▶ Aim of the exercise:
Within the records below is a range that opens at the line with "Open the 원본" and closes at the line with "Task: Select the runHook stack frame". Return that range word for word, both ends included, and only that range.

▶ Exercise data:
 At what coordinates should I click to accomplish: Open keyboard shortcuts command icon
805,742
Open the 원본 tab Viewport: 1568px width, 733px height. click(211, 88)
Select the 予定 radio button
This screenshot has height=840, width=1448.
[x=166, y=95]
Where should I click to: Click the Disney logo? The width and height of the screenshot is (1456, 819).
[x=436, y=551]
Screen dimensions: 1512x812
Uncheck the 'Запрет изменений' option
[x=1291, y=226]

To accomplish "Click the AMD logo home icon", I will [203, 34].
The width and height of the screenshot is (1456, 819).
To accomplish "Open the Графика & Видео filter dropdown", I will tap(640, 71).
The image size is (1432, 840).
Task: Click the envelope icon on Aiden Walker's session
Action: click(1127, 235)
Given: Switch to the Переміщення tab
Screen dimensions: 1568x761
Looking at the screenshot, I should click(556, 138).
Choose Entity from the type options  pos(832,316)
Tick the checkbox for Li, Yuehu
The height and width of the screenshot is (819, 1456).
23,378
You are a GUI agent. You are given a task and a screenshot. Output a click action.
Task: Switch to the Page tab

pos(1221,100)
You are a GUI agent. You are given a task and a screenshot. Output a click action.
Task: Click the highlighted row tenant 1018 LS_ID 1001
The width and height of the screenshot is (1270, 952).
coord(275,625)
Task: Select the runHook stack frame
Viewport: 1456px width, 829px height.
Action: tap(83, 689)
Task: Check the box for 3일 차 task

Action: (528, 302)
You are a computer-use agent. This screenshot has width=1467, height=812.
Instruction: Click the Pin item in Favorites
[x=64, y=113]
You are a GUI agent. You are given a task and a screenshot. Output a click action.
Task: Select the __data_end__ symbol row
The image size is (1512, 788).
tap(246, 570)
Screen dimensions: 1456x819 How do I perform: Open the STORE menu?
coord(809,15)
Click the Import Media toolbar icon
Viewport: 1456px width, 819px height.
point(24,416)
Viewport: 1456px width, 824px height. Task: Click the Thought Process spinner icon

▶ The completed task:
Open the 원본 tab Viewport: 1568px width, 733px height. click(211, 88)
Select the 予定 radio button
This screenshot has height=840, width=1448.
[x=166, y=95]
Where should I click to: Click the Disney logo? The width and height of the screenshot is (1456, 819).
[x=436, y=551]
Screen dimensions: 1512x812
Uncheck the 'Запрет изменений' option
[x=1291, y=226]

To accomplish "Click the AMD logo home icon", I will [203, 34].
The width and height of the screenshot is (1456, 819).
To accomplish "Open the Графика & Видео filter dropdown", I will tap(640, 71).
The image size is (1432, 840).
Task: Click the envelope icon on Aiden Walker's session
Action: click(1127, 235)
Given: Switch to the Переміщення tab
Screen dimensions: 1568x761
Looking at the screenshot, I should click(556, 138).
Choose Entity from the type options  pos(832,316)
Tick the checkbox for Li, Yuehu
The height and width of the screenshot is (819, 1456).
23,378
You are a GUI agent. You are given a task and a screenshot. Output a click action.
Task: Switch to the Page tab

pos(1221,100)
You are a GUI agent. You are given a task and a screenshot. Output a click action.
Task: Click the highlighted row tenant 1018 LS_ID 1001
The width and height of the screenshot is (1270, 952).
coord(275,625)
Task: Select the runHook stack frame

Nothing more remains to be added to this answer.